Two siblings, Caleb and Beatrice (or “Tris” as she chooses to be called later), abandon their parents and their faction (“Abnegation”) and choose new factions. Caleb chooses “Erudite” while Tris, the main character in this book, chooses “Dauntless.” The other two factions are “Amity” and “Candor.” The factions got their names based upon the values each thought would have prevented the original civilization’s breakdown. Candor values honesty; Abnegation values selflessness; Amity, friendliness; Dauntless, bravery, and Erudite,knowledge. This novel, the first in a trilogy (“Insurgent” is already published and third installment is scheduled for October 2013) follows the adventures of Tris as she goes through her training as a Dauntless initiate and begins to discover all is not well in this five-factioned society.

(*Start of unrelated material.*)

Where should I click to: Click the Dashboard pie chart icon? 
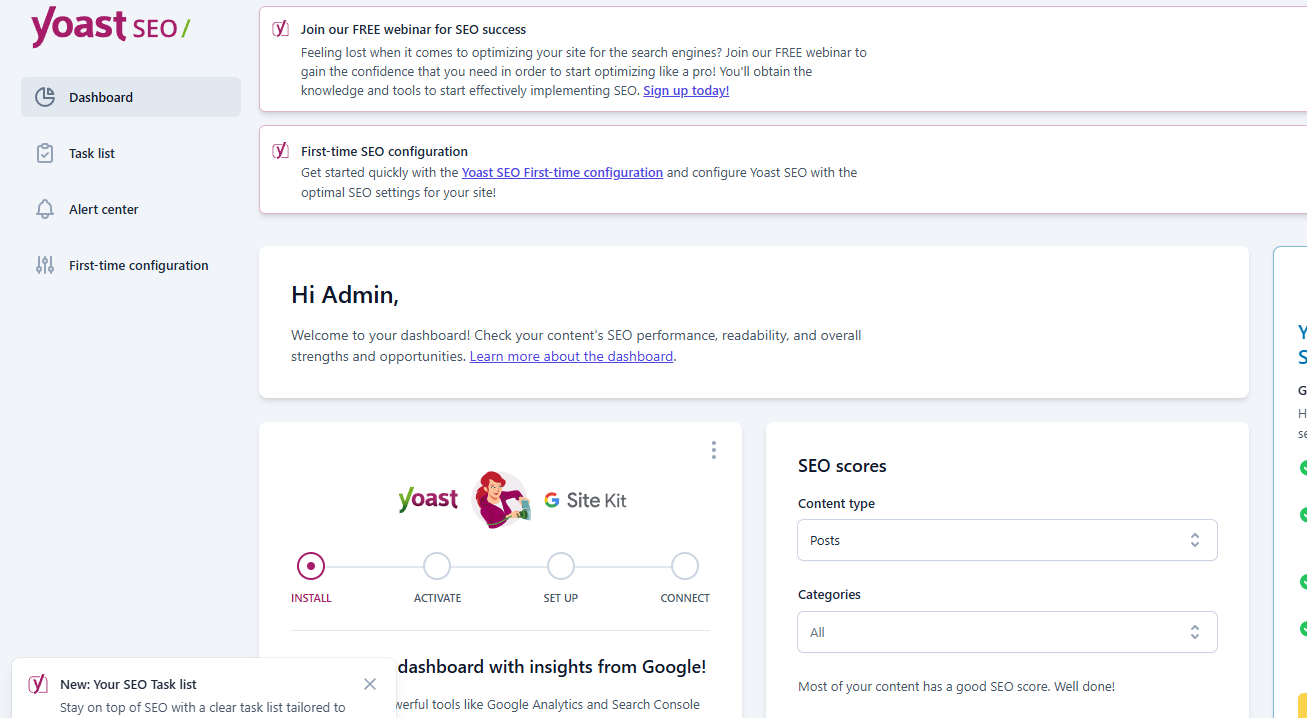point(45,97)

I enjoyed the camaraderie and the rivalry amongst Tris and the other initiates, and also enjoyed seeing Tris grow into a more independent and confident young woman. I didn’t so much enjoy the typical YA romantic plot lines. I also have to say that I had a lot of trouble accepting or believing this post-apocalyptic? (not even sure it is) world. Too much is left out, as if this future world was hastily or incompletely constructed by the author. We don’t know the fate of the rest of the world, but we do hear that it is the job of the “Dauntless” to guard the fence around the city (from what?). Also noteworthy is that the trains still run, even though the infrastructure, for the most part, appears to have fallen apart. And somehow there is still power and moving parts enough in the John Hancock building for the Dauntless to use the elevators in order to participate in a harrowing zip-line ritual from time to time.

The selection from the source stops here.